# replace stair carpet ?



## cyberknight (31 Oct 2019)

Having the house valued with a thought to move but it all depends on what we get for ours as im pushing it age wise to get a mortgage that will buy us something nice .
The stairs carpet has worn on the risers , will replacing it help sell the house or affect the sale price ?


----------



## screenman (31 Oct 2019)

Will not affect the value but may help to create a feel good factor.


----------



## tom73 (31 Oct 2019)

Don’t really think it matters most just rip every thing out anyway. 
If they really want the house are the going to walk away because of a carpet ? 
If they do they are just time wasting.


----------



## fossyant (31 Oct 2019)

I'd leave it.

We will have to sell MIL's house in the future. One of the daughters has said we could 'do it up' - that means me, as her husband is DIY'phobic. The answer is, we will sell it as is. The house needs re-decorating completely, re-wire, new kitchen and new bathroom.


----------



## keithmac (31 Oct 2019)

Our house had no carpets, or internal doors, knackered front and back door and 5 skips worth of rubbish in the back garden.

Still bought it as it was in the area we wanted, had good off road parking and a decent sized back garden.

Different people look for different things in a house!.


----------



## roadrash (31 Oct 2019)

they should be looking at "THE HOUSE" not your carpets or decorating


----------



## Dave7 (31 Oct 2019)

For valuation it will make no difference. If you put it on the market and IF IF the carpet is really tatty then a new, cheap carpet may help sell it.


----------



## Milkfloat (31 Oct 2019)

If the house is absolutely perfect other than the stairs then I would replace, if other things are a bit shabby too, then I would just leave it.


----------



## Drago (31 Oct 2019)

I can't help - both of my houses are bungalows, so I have little experience of the wooden hill.


----------



## bikingdad90 (31 Oct 2019)

Depends where the carpet is? If you walk through the front door and see the worn carpet first it’s not a good first impression and maybe worth replacing with something neutral.

You can make a house appear well maintained with little things like fresh gloss, new door handles, shiny taps, floors and the smell of warm coffee and bread when underneath it all it’s a shoot tip. We did it with ours when selling, didn’t add any value but made it easier to sell, sold in about 8 weeks.

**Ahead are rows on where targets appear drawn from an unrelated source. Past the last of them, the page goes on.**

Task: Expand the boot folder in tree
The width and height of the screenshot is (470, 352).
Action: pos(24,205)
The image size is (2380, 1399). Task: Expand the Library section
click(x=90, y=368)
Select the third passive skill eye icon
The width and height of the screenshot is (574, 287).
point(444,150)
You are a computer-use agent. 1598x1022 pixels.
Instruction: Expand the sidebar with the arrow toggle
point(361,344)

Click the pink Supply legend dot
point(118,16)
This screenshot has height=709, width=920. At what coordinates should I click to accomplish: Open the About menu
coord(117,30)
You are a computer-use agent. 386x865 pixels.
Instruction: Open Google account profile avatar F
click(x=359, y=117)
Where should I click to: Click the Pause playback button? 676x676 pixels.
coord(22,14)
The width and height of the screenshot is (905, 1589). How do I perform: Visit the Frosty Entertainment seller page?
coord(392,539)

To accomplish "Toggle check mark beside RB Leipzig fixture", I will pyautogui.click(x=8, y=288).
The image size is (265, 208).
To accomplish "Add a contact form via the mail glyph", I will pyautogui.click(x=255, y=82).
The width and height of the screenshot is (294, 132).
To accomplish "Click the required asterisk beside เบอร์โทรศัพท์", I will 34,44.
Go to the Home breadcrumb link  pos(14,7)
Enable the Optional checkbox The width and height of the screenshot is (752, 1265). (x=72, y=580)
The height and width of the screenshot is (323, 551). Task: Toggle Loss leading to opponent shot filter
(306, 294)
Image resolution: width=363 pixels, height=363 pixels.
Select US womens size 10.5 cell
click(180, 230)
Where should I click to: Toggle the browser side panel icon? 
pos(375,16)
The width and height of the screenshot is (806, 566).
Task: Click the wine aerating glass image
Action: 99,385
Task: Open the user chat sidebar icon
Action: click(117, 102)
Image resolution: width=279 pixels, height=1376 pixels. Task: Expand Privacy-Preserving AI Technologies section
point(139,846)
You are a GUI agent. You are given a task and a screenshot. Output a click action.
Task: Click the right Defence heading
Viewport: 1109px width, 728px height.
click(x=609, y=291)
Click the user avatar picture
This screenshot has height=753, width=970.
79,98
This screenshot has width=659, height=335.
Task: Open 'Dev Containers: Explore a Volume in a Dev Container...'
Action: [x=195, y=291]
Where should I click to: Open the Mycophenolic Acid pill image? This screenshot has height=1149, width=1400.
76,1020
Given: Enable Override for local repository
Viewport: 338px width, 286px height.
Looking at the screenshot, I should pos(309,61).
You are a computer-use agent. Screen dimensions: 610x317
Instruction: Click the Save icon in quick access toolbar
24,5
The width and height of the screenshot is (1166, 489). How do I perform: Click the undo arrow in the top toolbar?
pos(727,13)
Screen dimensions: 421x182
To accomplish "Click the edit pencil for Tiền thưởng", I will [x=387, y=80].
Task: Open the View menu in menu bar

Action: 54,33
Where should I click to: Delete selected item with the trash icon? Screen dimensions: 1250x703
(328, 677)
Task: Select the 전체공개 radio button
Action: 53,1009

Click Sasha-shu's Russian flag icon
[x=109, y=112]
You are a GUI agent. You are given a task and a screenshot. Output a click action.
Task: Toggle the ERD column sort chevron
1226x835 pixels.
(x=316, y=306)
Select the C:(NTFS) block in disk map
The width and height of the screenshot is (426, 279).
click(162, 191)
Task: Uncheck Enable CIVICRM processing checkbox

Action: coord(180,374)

Before you get your EPC done fit led lightbulbs and consider a new boiler/pv panels/air source heat pumps to increase efficiency which does add value. For example we put a new boiler in for £3.5k but it added £5k onto value so worth it.


----------



## cyberknight (1 Nov 2019)

reminds me off a book i read to the kids


----------



## cyberknight (1 Nov 2019)

bikingdad90 said:


> Depends where the carpet is? If you walk through the front door and see the worn carpet first it’s not a good first impression and maybe worth replacing with something neutral.
> 
> You can make a house appear well maintained with little things like fresh gloss, new door handles, shiny taps, floors and the smell of warm coffee and bread when underneath it all it’s a shoot tip. We did it with ours when selling, didn’t add any value but made it easier to sell, sold in about 8 weeks.
> 
> Before you get your EPC done fit led lightbulbs and consider a new boiler/pv panels/air source heat pumps to increase efficiency which does add value. For example we put a new boiler in for £3.5k but it added £5k onto value so worth it.


rest of house is ok , had a new kitchen a couple of years ago , just done the floor in there, boiler is about 6 years old with magnatec filter so its a good un , just decorated lounge, only room not done is our bedroom which we have paint for as mrs ck off next week .
New gas fire fitted last year too


----------



## Levo-Lon (1 Nov 2019)

cyberknight said:


> Having the house valued with a thought to move but it all depends on what we get for ours as im pushing it age wise to get a mortgage that will buy us something nice .
> The stairs carpet has worn on the risers , will replacing it help sell the house or affect the sale price ?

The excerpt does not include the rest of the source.